What to work on =>
- 1) In the SQLAlchemy mailing-list thread below, what name is given to the formal pattern behind SQLAlchemy's connection pool, Engine and Session behavior?
- 2) Resume the SQLAlchemy mailing-list thread below, picking up right after its final line.

Given passage =>
/---
[sqlalchemy] Re: Slightly confusing error when session set up incorrectly

Ben Sizer Wed, 29 Jun 2011 09:25:01 -0700

On Jun 29, 6:46 am, Michael Bayer <[email protected]> wrote:
> On Jun 28, 2011, at 9:34 PM, Ben Sizer wrote:
>
> > What does the "None None" signify? Would it be possible to change this
> > exception to be a bit more descriptive and a little less cryptic? eg.
> > Include the URI that failed?
>
> That error is raised by SQLite and we just propagate it out.


Ok, that's a bit annoying, but it does sound like something that is
not your problem to solve. Maybe if I get time I'll contact the
pysqlite maintainers as I think it would be useful to have a pseudo-
statement in there at least.

> > Additionally, I notice that sqlalchemy doesn't attempt to make an
> > actual connection to the database until you perform the first query.
>
> That is true, all connections/transactions are lazy initializing.    Sorry 
> this was a surprise, though I don't think this is much of an issue once you 
> get used to dealing with lazy initializing objects.
>
> The formal pattern at play with SQLAlchemy's connection pool, Engine and 
> Session behavior is called the Proxy Pattern, a decent description is at 
> http://sourcemaking.com/design_patterns/proxy.

Yeah, that's all fine. I don't have a problem with this choice, just
that it's not immediately obvious when following the docs.

> the lazy initializing behavior of the Session is documented:
>
> http://www.sqlalchemy.org/docs/orm/session.html#unitofwork-transaction

Not exactly. It says it maintains a connection for each SQL statement,
which is not logically equivalent to saying there is no connection
unless there has been an SQL statement. There is a similar implication
in the 'What does the Session do?' paragraph also.

> But that doesn't have anything to do with the Engine, which is its own thing.
\---
Screenshot and document location data =>
/---
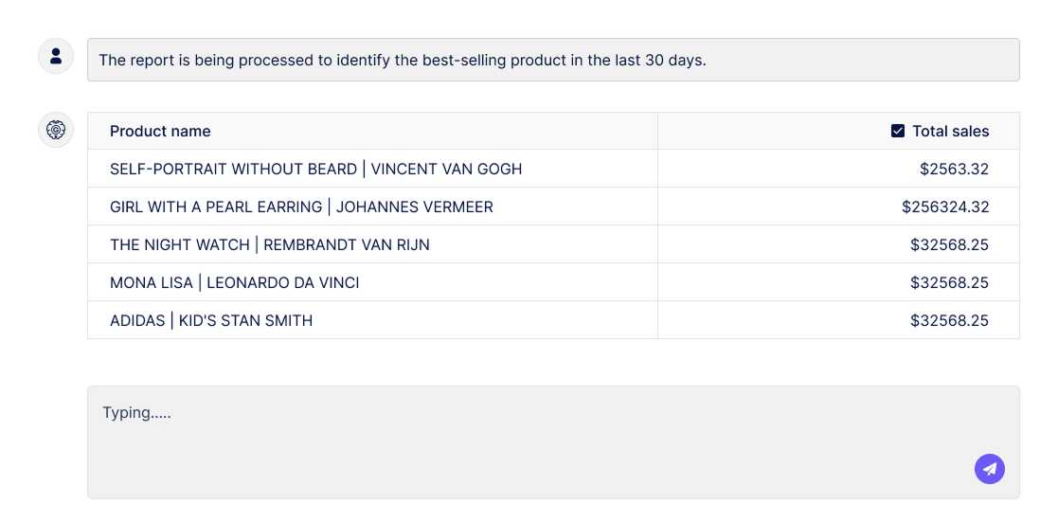Click the Typing placeholder text
This screenshot has width=1058, height=522.
click(137, 413)
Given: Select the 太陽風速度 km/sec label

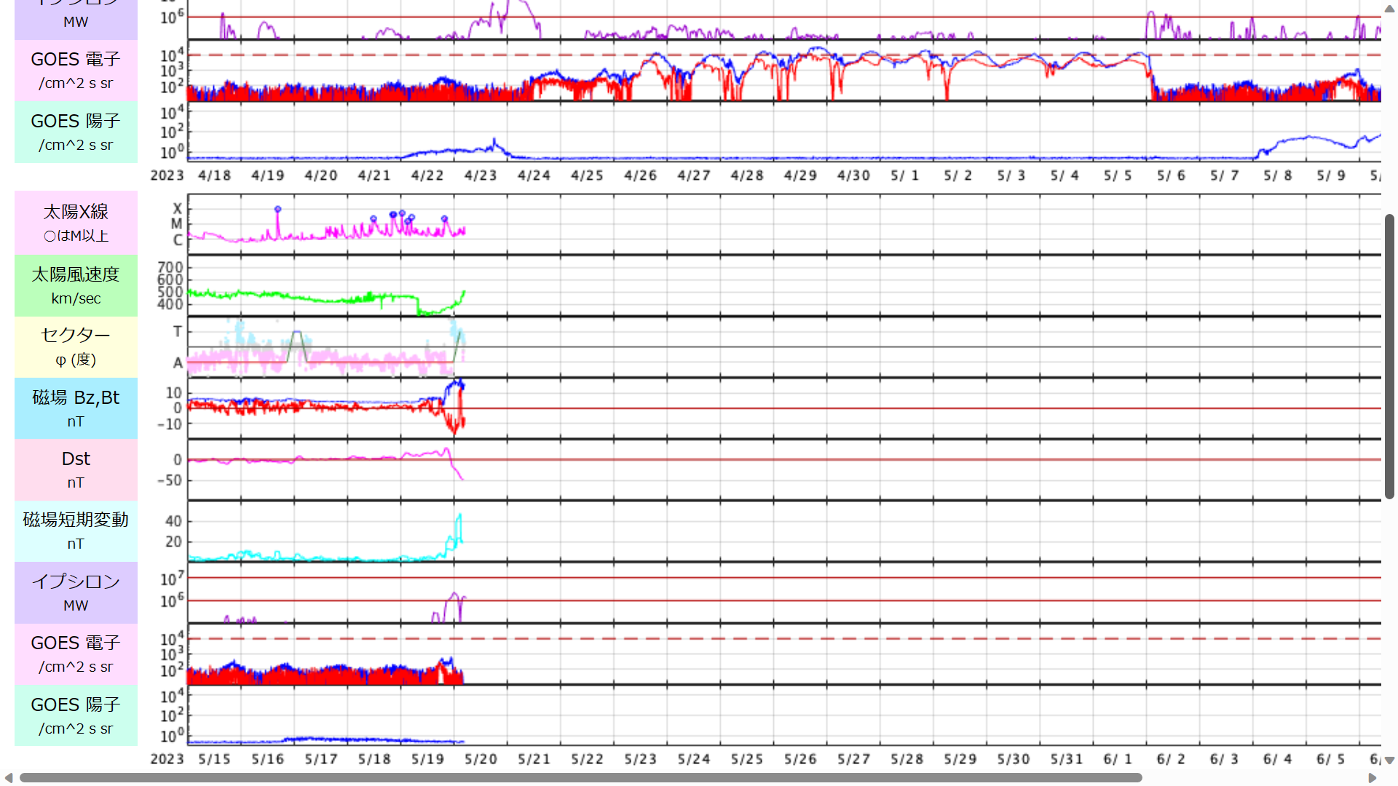Looking at the screenshot, I should 76,285.
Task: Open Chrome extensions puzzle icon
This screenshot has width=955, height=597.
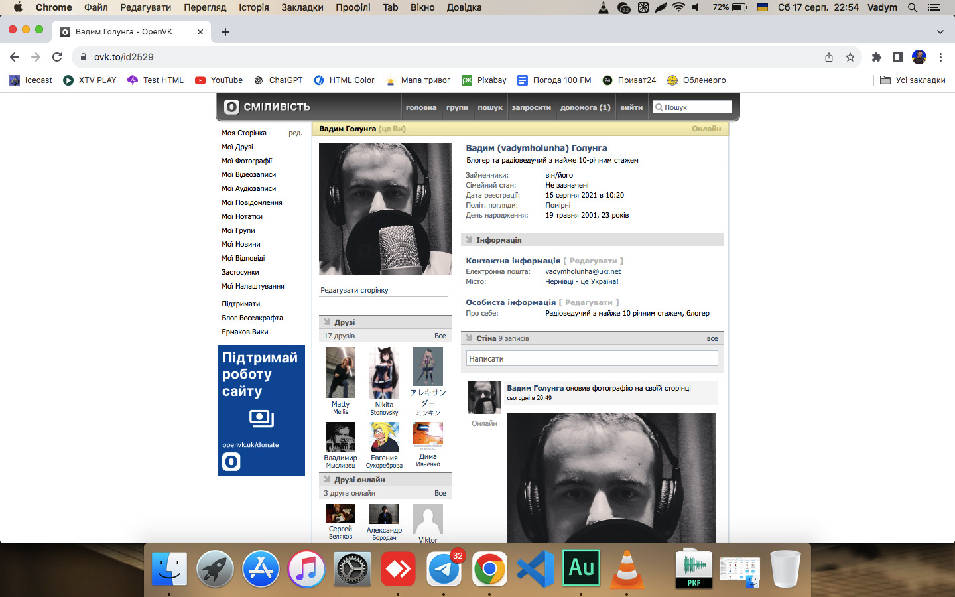Action: tap(876, 57)
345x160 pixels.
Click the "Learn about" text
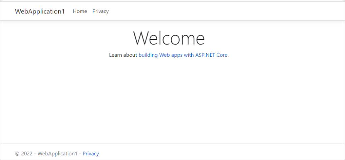click(123, 55)
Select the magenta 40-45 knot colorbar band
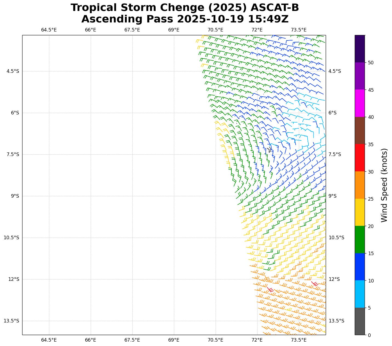 coord(360,103)
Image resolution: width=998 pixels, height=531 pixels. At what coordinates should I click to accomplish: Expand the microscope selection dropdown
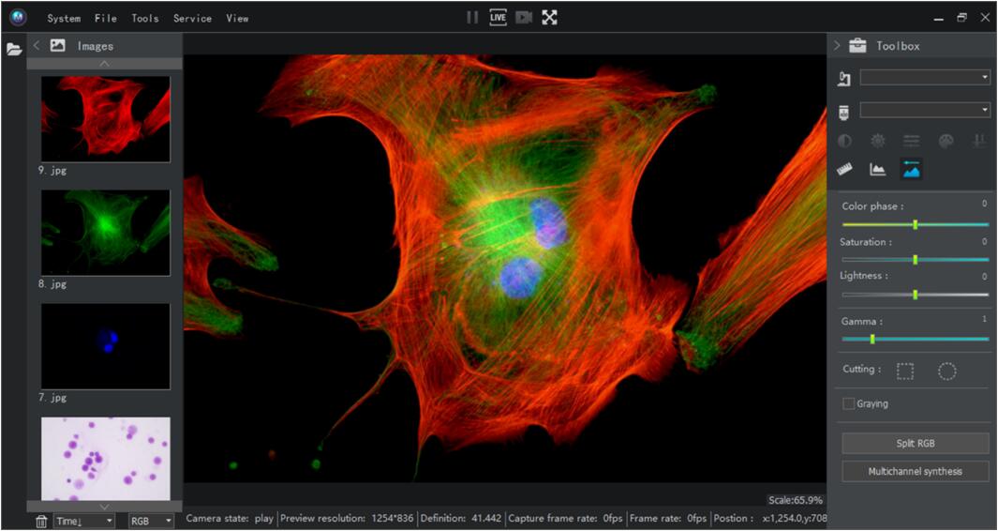924,78
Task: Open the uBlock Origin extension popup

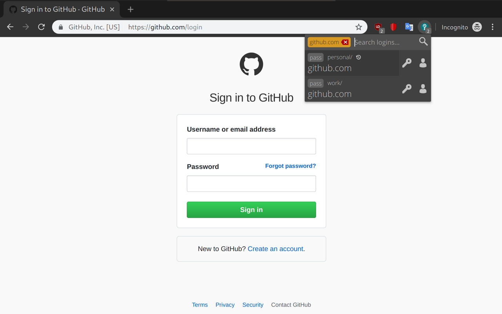Action: [378, 27]
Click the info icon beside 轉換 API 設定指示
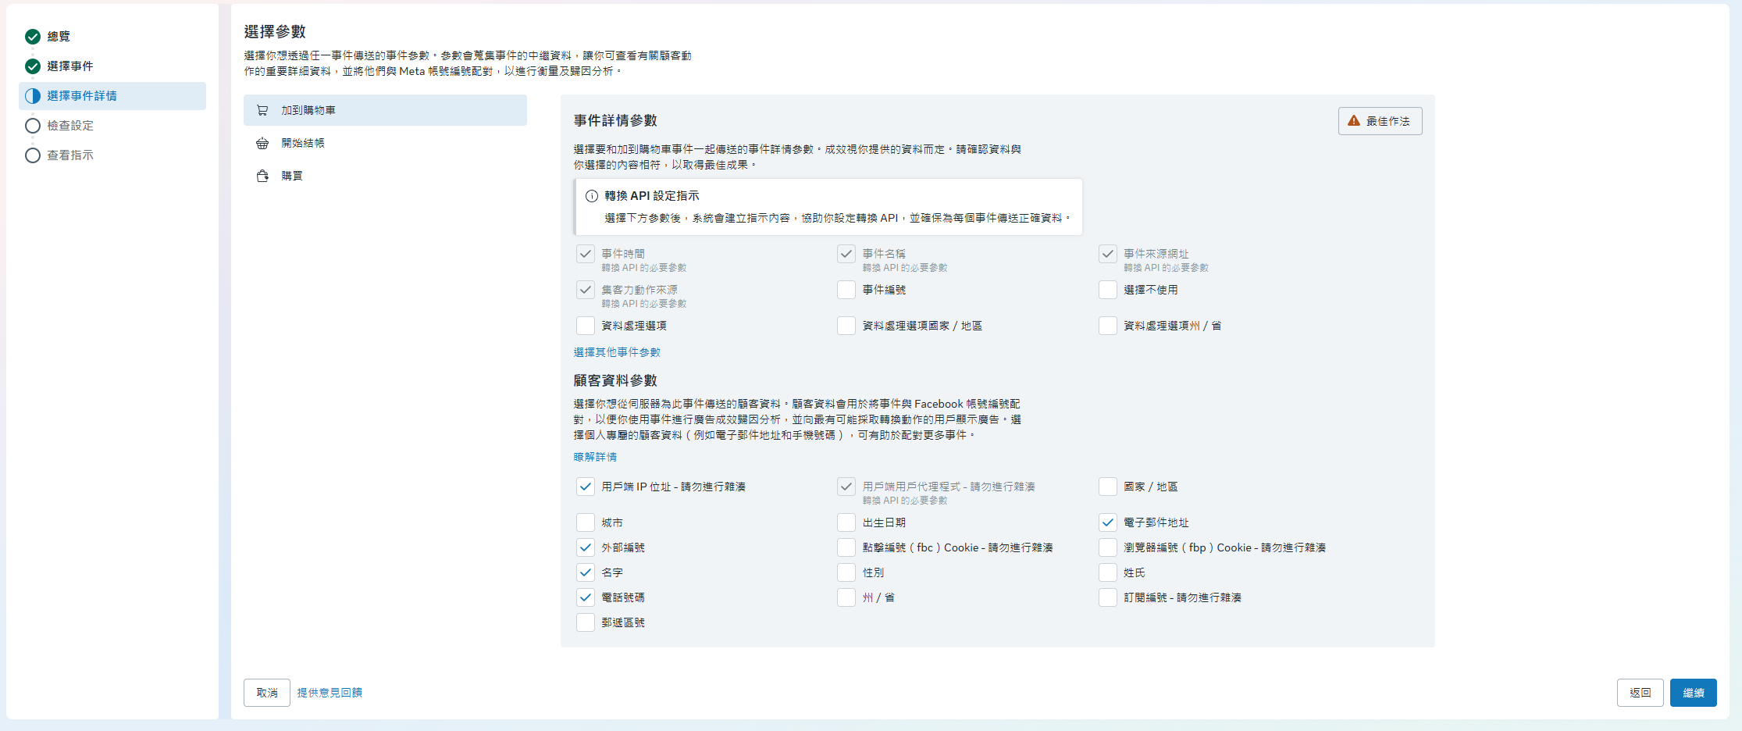Image resolution: width=1742 pixels, height=731 pixels. click(592, 196)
\---
Solved problems =>
- 1) The Proxy Pattern.

- 2)
>   As far as the Engine, the docs currently use the term "connect" in 
> conjunction with create_engine() which is for simplicities' sake, but is 
> technically inaccurate, perhaps come up with some term other than "connect", 
> "configure a connection source" perhaps.   We can add an explicit sentence to 
> the top ofhttp://www.sqlalchemy.org/docs/core/connections.html.

I must admit I don't fully understand engines, connections, sessions,
etc. I will study the docs further! However when writing manual DB
code I would usually have a step where I initialise the driver (which
I had been thinking of as the create_engine stage), a step where I can
issue statements (which I think of as the session stage), and a point
temporally between those where I explicitly connect to the physical
storage, which I had thought was automatically taking place when
creating the engine but I now realise only happens on demand. It's not
a problem as such, just a surprise.

> > I expect I am not unusual
> > in wanting an error in session configuration to fail as soon as
> > possible,
>
> Nobody has ever raised this issue before to my recollection.

The problem with show-stopper bugs is that people often just give up
and switch to something else rather than tell you about it. ;)

(Of course in this case, the bug is mine, but developers do like to
blame their tools...)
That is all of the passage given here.